Should I get a second opinion? I've had the same 2 vet (clinic type set-up) for over 18 years and know both the vets well, but this is serious enough -- my only issue is I'm in the NH and we just plain don't have many vets....

PpprMintPa­tty1334777122.4618627 PostsRegistered 8/7/2007Outside our Nation's Capitol

erblst...Zoe is a 12-yr old Westie-Poo. It can affect their joints also so she is on Rimadyl right now but we are going to stop it for a while and see how she does...that can be hard on their livers.

She had blood in her urine. We were on vacation and came back to the hotel room to change to attend my son's wedding reception and there was blood and pee-pee all over the place. She NEVER goes potty in the house...eVer. She looked so ashamed, it still breaks my heart to think about it.

She had been tinkling more frequently and seemed a little out of sorts, but we assumed it was because of the traveling. It was hot so we weren't too alarmed that she was drinking more and going potty more.

Needless to say, I freaked out when I walked into that room and saw the blood. My husband had to take her by taxi to the ER vet and missed almost the entire reception! She had a couple more after that, then we had a big move from FL to VA and she got another one in the hotel up here.

I had researched online and was wondering about Cushing's.

This new vet agreed it was time to test her for it and sure enough, she had it.

She has had 3 doctors up here and they all agree Trilostane is the way to go now if they'll tolerate it. They all said it is the safest one available at this time.

We take her to a large hospital where many people travel from out of state to come. Have heard wonderful things so feel comfortable with them at this point.

Last edited on 4/18/2012

Last edited on 4/18/2012

~Formerly known as Danny~

pepes mom1334778295.295192 PostsRegistered 7/21/2005SW PA

erblst: when the labs came back indicating Cushings, the vet gave us information/options about the disease. 3 of the vet techs said that if Buster was their dog, there would be no way in Hades that they would use that drug on him. All indicated that Lysodren was a rough drug, in that you had to be extremely vigilant about watching for side effects.

I am a nurse who no longer practices, due to having horrible back injuries. Even though I am home all day, every day, and I have a wealth of medical knowledge, I was extremely bothered by this medication. I didn't have the heart to put Buster through it. My husband and I made the decision to try the Anipryl and see where that went. Buster's labs did not change, but he was symptomatically improved, and appeared much more comfortable. We purchased our Anipryl from Entirelypets dot com

Don't quite know how to answer your question of what kind of dog Buster was. He looked to be a mix of doxie, corgi, sheltie and golden.

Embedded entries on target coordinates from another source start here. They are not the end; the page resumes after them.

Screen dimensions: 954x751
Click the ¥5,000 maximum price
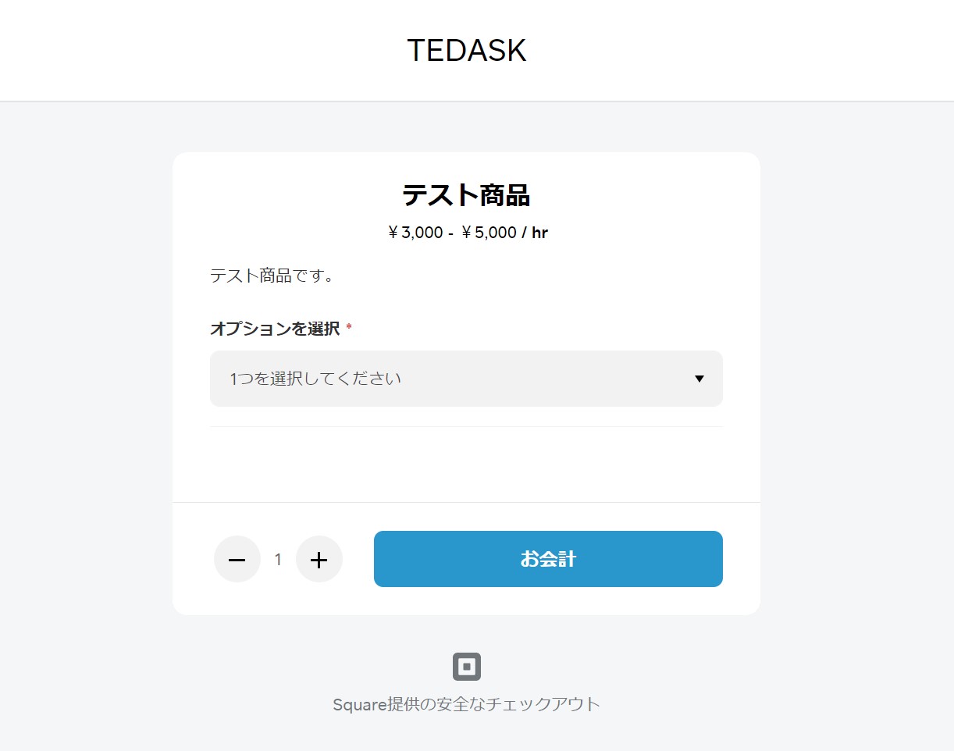[x=489, y=233]
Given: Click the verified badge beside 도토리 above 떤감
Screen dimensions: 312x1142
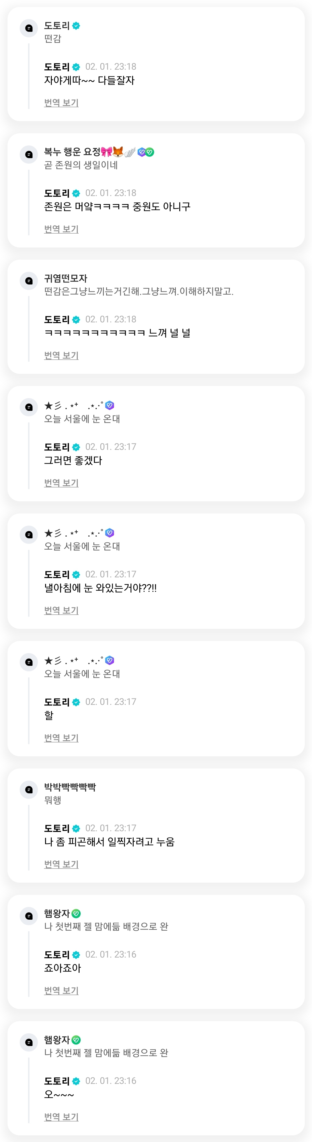Looking at the screenshot, I should click(x=76, y=26).
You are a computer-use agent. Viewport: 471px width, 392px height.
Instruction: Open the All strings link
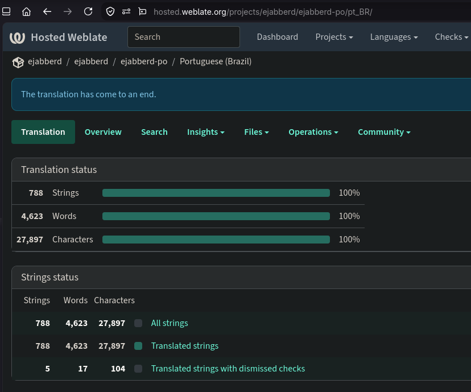(x=170, y=323)

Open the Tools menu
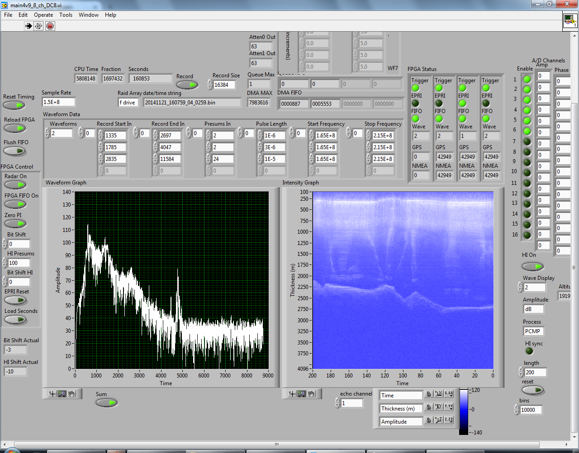point(66,15)

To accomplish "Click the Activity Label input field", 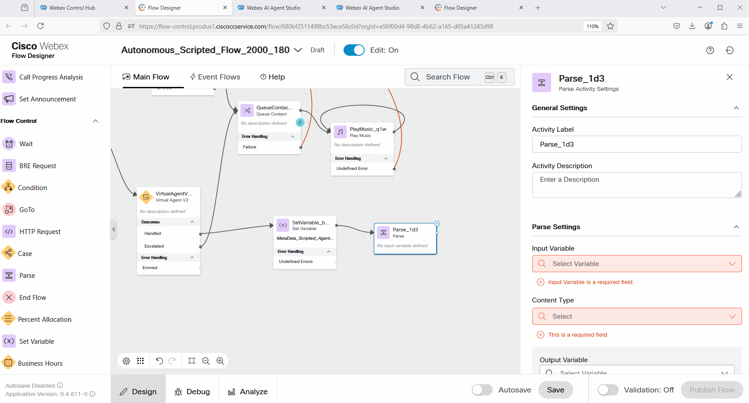I will (637, 144).
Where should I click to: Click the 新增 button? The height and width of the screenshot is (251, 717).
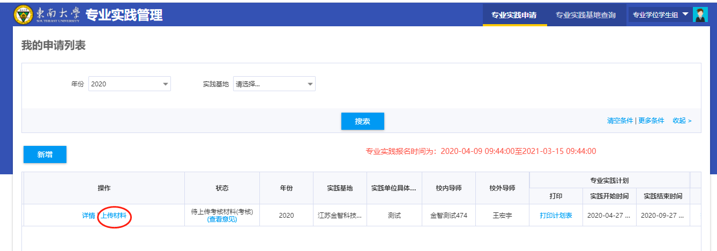45,154
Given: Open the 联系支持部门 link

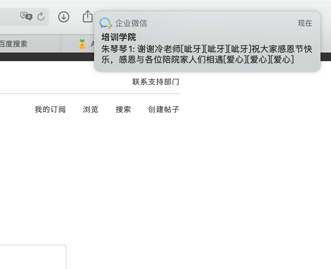Looking at the screenshot, I should (x=156, y=82).
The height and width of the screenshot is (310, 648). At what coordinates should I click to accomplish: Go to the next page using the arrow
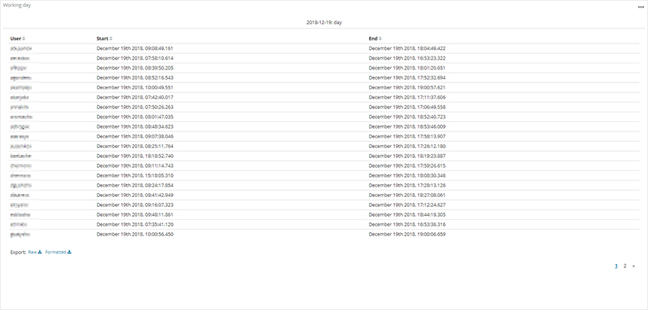tap(634, 266)
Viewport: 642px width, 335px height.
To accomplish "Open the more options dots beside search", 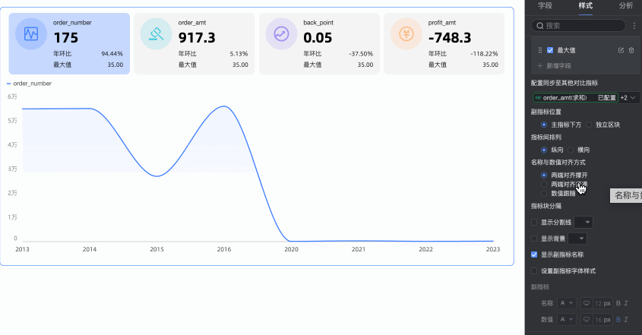I will pos(634,25).
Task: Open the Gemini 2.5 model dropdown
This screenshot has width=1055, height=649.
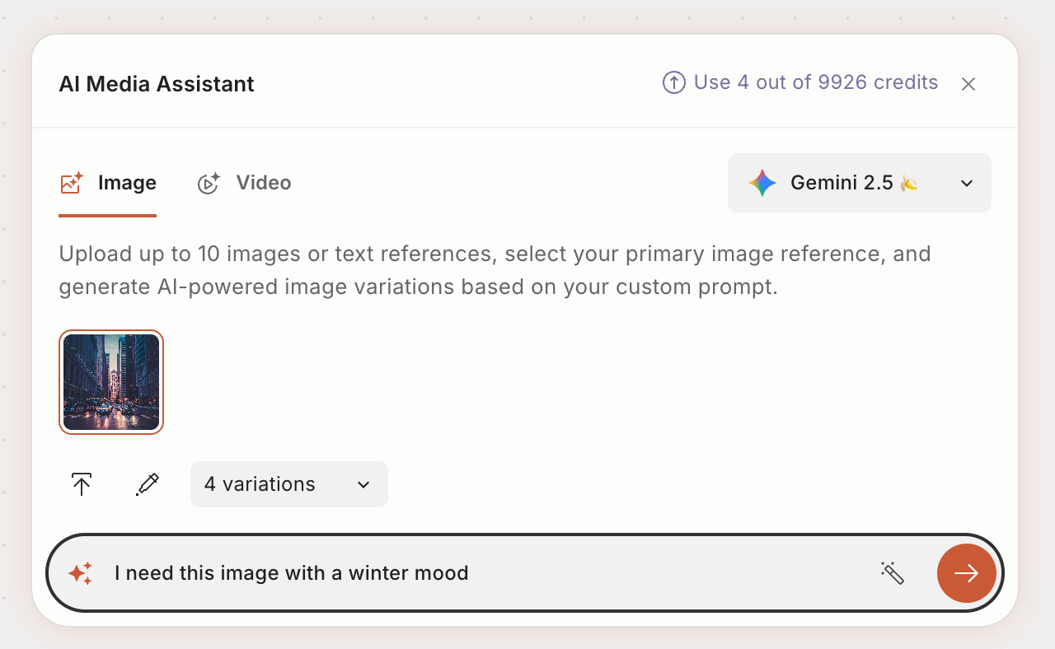Action: tap(841, 183)
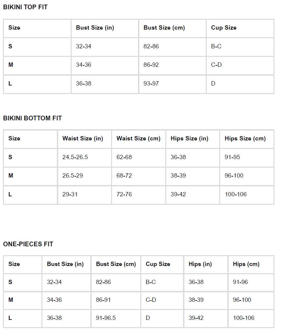Click the BIKINI BOTTOM FIT heading
Screen dimensions: 281x336
pyautogui.click(x=32, y=118)
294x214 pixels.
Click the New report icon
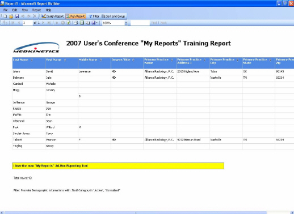pos(5,16)
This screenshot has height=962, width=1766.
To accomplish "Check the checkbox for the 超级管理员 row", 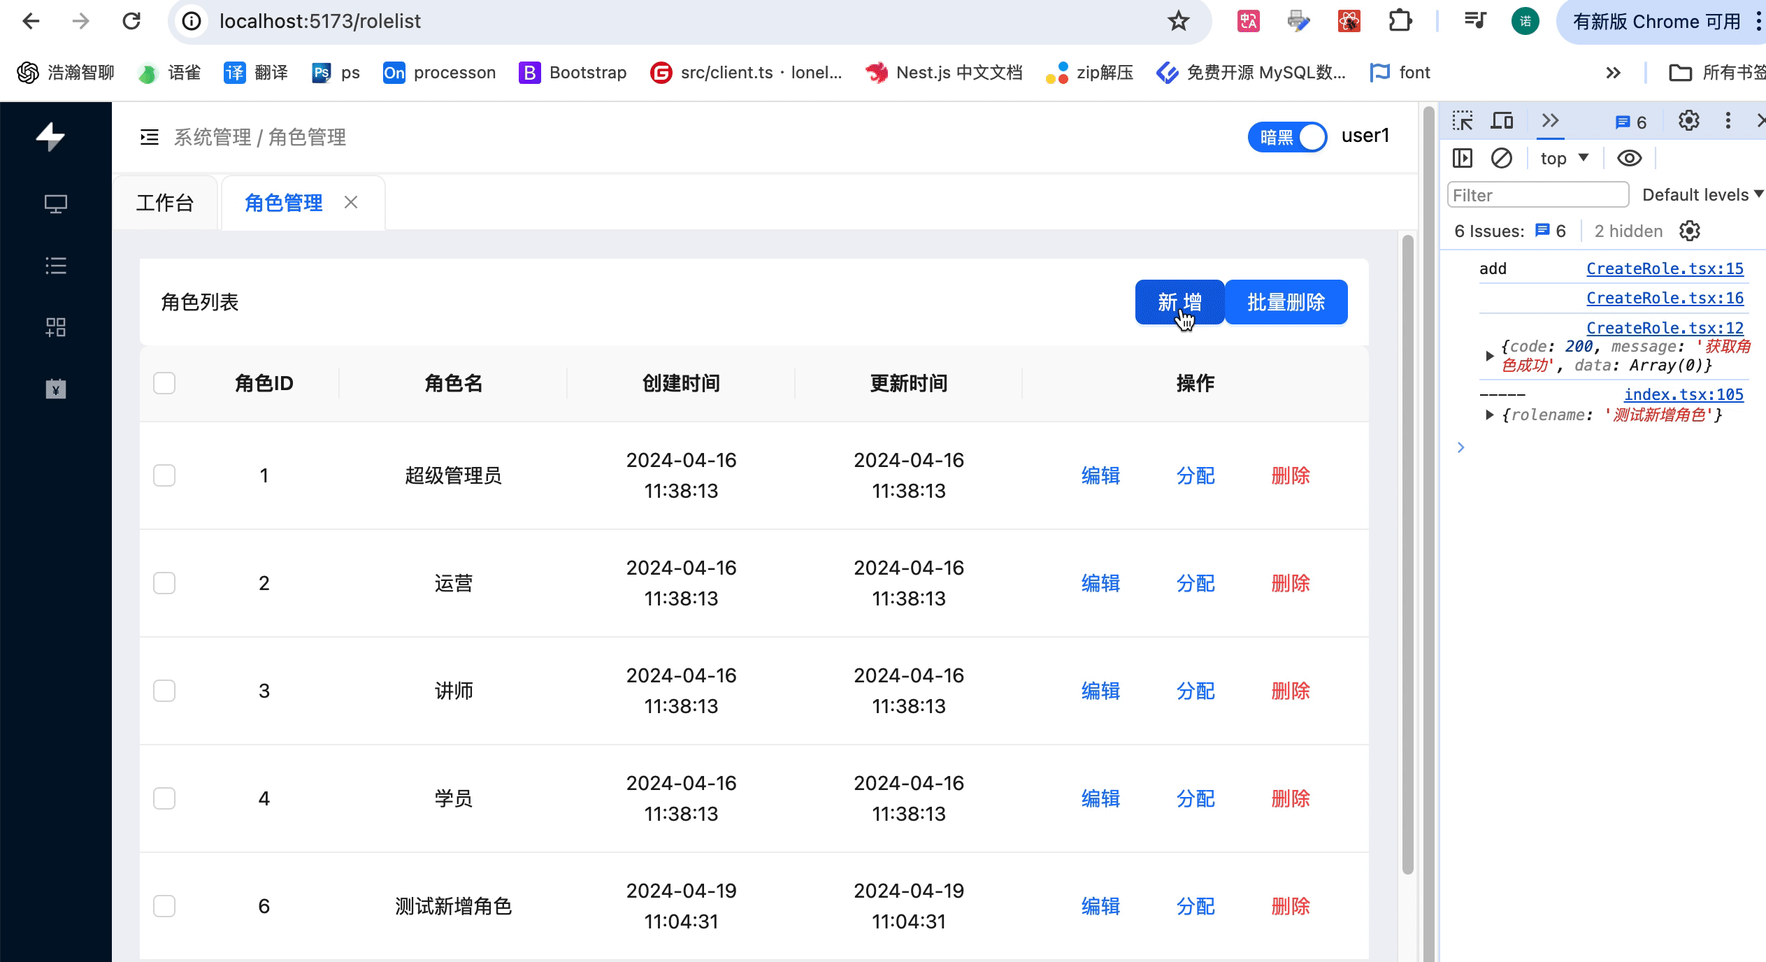I will click(164, 475).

One time when the pizza man delivered our dinner, he squatted down next to Buster and asked why we, his parents, didn't purchase the rest of his legs. Buster had a normal sized body on tiny little doxie/corgi legs. He was a very unique dog.

I will say, with hindsight being 20/20, I wouldn't change a thing about our choice in treating Buster with Anipryl. We made the best choice for our dog.

~ Pepe's Mom ~

I'm cool toned. Yellow foundations make me look jaundiced. That is NOT the look I am going for.